About 7.4 million Nigeriens are voting to elect legislators and the successor to President Mahamadou Issoufou.
This is the first time since Independence that the country, the poorest in the world according to the UN, will be transiting from one elected president to another.
According to Jeune Afrique, voting started by 9.00 am, an hour late, in one of the working-class neighbourhoods of Niamey, the capital city.
The elections are taking place amidst dual security challenges: incessant attacks from Al-Qaeda and Islamic State linked militants in Mali and Burkina Faso near its western border and those of Boko Haram near its border with Nigeria in the South-East.
The UN has said that 4,000 people died last year in Burkina Faso, Mali and Nigeria from violence and ethnic bloodshed instigated by Islamist militants.
Issoufou voted on Sunday with his wife and the president of the National Assembly.
He said he hopes the election “will allow Niger to consolidate its status as a model of democracy in Africa and in the world.”
More than 6,800 observers from various organisations are deployed around the country.
Niger’s next president will have to deal with major problems, including extremism, poverty, displacement and corruption.
Attacks by Islamic extremists have affected local elections for weeks. In the most recent incident, the Nigeria-based Boko Haram fighters killed more than 28 people in Toumour in the Diffa region, the day before voting started.
Niger also faces increasing attacks from fighters linked to the Islamic State group and al-Qaida. Thousands of people have been killed and hundreds of thousands of people have been displaced despite the presence of thousands of regional and international troops.
Former foreign affairs minister, Mohamed Bazoum, the candidate of the current president’s Nigerian Party for Democracy and Socialism, is among the front runners in the election.
A teacher by training, Bazoum has promised to build boarding schools for girls to encourage them to stay in school longer, which he said would help reduce child marriage in a country with many teenage pregnancies.
Another candidate, retired Gen.
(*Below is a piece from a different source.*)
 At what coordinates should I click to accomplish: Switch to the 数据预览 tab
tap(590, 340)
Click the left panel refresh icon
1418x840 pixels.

Salou Djibo, a former head of state who staged a coup in 2010, has said he is best placed to fight extremism.
Ibrahim Yacoubou, a former foreign affairs minister who was kicked out of the ruling party because of indiscipline, is campaigning against corruption.
But Bazoum’s biggest competition comes from former President Mahamane Ousmane, who has the endorsement of opposition leader, Hama Amadou, whose candidacy was rejected by the constitutional court because of a one-year prison sentence for charges of human trafficking. Amadou denies the charges, calling them politically motivated.
If no one candidate wins more than 50%, Nigeriens will vote in a second round on Feb. 21.